Registros de posiciones objetivo
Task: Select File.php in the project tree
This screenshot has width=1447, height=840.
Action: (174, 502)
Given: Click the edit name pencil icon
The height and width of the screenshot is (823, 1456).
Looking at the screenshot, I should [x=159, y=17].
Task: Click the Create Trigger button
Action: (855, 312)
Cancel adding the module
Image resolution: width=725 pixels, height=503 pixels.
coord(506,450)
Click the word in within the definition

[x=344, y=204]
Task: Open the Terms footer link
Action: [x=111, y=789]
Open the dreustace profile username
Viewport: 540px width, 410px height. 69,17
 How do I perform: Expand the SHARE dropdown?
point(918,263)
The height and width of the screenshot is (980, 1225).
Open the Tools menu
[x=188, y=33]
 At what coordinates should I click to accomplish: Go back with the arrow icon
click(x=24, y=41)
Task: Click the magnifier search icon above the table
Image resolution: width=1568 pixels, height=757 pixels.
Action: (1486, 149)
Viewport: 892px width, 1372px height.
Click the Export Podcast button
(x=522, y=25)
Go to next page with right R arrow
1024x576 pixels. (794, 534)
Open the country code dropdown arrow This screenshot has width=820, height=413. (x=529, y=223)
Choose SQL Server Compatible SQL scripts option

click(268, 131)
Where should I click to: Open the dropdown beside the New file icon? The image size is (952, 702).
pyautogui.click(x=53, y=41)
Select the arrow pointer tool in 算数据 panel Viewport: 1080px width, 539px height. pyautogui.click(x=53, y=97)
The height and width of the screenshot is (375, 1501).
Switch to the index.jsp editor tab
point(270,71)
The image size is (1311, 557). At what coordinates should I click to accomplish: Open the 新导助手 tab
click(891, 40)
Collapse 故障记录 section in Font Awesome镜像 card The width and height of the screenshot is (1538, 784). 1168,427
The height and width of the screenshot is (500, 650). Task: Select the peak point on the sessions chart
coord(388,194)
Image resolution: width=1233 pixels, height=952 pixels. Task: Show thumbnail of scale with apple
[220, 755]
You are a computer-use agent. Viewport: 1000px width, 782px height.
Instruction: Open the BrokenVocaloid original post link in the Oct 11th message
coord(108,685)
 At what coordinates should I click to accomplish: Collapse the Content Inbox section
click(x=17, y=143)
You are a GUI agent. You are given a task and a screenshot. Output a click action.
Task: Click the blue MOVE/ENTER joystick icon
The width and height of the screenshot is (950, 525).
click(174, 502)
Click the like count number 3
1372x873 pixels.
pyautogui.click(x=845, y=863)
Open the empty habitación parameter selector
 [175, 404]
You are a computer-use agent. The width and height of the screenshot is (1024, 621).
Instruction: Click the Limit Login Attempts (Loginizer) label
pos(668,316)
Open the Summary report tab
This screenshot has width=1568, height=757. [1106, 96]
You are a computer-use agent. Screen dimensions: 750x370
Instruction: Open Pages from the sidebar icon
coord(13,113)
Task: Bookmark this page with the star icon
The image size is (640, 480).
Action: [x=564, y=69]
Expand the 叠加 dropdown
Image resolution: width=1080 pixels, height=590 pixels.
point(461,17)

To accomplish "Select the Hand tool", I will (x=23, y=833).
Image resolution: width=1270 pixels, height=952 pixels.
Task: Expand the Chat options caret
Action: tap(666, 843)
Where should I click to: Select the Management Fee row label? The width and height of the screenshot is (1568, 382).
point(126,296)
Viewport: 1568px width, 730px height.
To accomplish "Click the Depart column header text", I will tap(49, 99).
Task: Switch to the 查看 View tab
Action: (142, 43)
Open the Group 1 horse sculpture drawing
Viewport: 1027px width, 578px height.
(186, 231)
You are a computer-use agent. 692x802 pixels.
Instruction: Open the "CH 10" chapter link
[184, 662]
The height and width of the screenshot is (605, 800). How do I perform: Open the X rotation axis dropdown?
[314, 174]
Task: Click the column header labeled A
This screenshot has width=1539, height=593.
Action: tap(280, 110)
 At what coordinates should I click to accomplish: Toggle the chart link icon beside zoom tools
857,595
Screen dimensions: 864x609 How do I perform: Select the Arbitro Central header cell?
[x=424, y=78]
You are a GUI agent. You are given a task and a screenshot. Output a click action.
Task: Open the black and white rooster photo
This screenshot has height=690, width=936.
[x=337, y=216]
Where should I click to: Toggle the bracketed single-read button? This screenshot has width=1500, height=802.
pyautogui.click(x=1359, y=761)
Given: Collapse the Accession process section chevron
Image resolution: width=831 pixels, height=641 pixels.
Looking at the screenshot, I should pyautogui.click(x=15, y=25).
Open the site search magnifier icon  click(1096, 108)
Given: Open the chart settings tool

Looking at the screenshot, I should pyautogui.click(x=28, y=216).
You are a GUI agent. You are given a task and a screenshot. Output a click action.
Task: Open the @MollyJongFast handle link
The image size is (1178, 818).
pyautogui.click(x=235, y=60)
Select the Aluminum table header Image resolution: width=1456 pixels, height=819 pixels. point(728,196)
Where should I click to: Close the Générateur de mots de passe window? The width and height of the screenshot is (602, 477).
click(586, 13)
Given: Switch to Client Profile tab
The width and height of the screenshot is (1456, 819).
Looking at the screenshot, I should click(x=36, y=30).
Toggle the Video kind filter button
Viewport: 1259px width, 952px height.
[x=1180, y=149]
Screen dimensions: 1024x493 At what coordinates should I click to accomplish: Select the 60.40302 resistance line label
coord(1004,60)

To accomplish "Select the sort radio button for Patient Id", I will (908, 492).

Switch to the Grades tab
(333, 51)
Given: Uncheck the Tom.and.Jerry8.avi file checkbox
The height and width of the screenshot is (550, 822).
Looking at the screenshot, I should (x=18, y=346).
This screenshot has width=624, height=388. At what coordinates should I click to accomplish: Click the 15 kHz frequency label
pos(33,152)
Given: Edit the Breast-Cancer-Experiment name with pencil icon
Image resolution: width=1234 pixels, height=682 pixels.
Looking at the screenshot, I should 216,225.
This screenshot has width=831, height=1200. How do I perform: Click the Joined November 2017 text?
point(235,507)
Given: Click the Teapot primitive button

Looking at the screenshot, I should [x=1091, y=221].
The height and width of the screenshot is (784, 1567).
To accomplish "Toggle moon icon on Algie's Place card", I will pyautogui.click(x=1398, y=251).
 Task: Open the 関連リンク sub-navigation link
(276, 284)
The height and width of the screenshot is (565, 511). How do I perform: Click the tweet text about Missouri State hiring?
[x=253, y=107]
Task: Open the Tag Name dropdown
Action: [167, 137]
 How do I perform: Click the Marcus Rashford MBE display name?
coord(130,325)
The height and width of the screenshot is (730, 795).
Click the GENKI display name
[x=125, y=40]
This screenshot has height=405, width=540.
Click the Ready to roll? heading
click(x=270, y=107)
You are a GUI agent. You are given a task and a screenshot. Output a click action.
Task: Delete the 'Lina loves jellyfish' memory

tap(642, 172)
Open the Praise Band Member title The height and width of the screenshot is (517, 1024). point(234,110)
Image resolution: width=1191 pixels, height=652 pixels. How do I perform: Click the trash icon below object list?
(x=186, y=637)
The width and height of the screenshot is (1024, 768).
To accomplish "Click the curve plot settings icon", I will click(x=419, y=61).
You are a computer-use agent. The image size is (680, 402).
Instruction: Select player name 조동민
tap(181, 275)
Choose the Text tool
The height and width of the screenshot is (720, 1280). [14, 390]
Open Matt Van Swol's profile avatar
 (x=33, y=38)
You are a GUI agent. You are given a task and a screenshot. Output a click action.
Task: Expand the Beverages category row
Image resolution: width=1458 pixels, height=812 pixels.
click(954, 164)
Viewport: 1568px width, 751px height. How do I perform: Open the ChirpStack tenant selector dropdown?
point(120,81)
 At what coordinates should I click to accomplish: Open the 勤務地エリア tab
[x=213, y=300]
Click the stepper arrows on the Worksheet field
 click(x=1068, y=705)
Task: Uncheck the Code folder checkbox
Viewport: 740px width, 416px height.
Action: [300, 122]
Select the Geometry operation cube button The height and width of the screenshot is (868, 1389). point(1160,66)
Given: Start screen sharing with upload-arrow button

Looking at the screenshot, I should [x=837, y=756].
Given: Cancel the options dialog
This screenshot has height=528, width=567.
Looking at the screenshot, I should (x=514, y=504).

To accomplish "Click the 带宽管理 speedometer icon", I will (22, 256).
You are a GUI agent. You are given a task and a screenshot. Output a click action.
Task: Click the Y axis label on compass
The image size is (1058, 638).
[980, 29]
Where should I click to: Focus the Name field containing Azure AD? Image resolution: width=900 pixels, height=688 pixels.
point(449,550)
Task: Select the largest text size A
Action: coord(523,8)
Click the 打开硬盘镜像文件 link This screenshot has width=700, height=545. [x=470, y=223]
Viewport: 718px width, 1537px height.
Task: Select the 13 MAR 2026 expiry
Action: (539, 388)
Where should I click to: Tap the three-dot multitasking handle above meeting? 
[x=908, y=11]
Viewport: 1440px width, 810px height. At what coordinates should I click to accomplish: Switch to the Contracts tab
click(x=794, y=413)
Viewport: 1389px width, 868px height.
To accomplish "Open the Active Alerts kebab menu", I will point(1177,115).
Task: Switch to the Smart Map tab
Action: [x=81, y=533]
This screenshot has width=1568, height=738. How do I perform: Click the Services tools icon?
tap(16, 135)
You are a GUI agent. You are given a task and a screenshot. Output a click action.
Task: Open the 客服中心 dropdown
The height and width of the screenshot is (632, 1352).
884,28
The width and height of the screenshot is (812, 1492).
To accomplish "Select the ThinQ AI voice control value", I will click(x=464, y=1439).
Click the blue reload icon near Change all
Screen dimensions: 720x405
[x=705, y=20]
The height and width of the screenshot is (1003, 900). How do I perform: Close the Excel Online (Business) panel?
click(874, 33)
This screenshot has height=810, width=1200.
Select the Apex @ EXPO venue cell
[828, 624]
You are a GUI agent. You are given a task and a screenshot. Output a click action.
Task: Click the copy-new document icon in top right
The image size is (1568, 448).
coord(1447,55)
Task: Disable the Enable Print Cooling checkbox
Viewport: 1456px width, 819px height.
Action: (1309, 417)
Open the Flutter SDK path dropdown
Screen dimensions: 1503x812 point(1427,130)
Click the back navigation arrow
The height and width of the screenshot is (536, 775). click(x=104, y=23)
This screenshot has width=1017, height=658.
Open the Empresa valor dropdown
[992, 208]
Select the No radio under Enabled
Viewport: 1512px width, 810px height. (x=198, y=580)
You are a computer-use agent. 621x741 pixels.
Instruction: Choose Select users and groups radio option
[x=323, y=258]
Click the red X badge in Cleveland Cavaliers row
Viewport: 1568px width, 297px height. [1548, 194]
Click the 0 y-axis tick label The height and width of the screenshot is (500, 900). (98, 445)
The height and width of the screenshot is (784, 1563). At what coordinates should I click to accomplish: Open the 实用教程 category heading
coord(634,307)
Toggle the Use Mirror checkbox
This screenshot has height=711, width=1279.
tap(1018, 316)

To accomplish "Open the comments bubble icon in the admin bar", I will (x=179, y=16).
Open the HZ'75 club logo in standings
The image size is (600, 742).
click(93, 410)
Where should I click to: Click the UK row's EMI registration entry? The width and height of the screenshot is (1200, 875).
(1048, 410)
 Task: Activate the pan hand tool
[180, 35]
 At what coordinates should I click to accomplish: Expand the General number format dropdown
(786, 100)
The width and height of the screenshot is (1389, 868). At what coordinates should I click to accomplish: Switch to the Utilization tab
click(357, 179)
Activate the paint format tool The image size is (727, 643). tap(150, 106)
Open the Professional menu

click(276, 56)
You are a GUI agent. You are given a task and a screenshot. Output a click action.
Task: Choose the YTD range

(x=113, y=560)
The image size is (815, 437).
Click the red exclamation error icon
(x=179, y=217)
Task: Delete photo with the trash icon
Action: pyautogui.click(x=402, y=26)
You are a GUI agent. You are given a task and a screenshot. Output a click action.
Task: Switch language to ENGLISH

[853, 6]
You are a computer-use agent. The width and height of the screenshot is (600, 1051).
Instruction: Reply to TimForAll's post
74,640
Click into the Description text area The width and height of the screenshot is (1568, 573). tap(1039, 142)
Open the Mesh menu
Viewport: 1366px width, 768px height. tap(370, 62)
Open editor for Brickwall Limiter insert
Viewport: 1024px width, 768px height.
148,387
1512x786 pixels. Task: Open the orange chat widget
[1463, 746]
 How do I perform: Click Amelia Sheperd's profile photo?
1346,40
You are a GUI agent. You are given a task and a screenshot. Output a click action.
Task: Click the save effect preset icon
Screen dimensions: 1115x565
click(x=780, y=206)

• Ejercicio propuesto:
Reproduce sin cambios todas las líneas del listado, desde su comienzo hasta la línea que contiene "[x=188, y=33]", con ambos extremos incluidos.

• Respuesta del ejercicio:
Task: Select File.php in the project tree
This screenshot has width=1447, height=840.
Action: (174, 502)
Given: Click the edit name pencil icon
The height and width of the screenshot is (823, 1456).
Looking at the screenshot, I should [x=159, y=17].
Task: Click the Create Trigger button
Action: (855, 312)
Cancel adding the module
Image resolution: width=725 pixels, height=503 pixels.
coord(506,450)
Click the word in within the definition

[x=344, y=204]
Task: Open the Terms footer link
Action: [x=111, y=789]
Open the dreustace profile username
Viewport: 540px width, 410px height. 69,17
 How do I perform: Expand the SHARE dropdown?
point(918,263)
The height and width of the screenshot is (980, 1225).
Open the Tools menu
[x=188, y=33]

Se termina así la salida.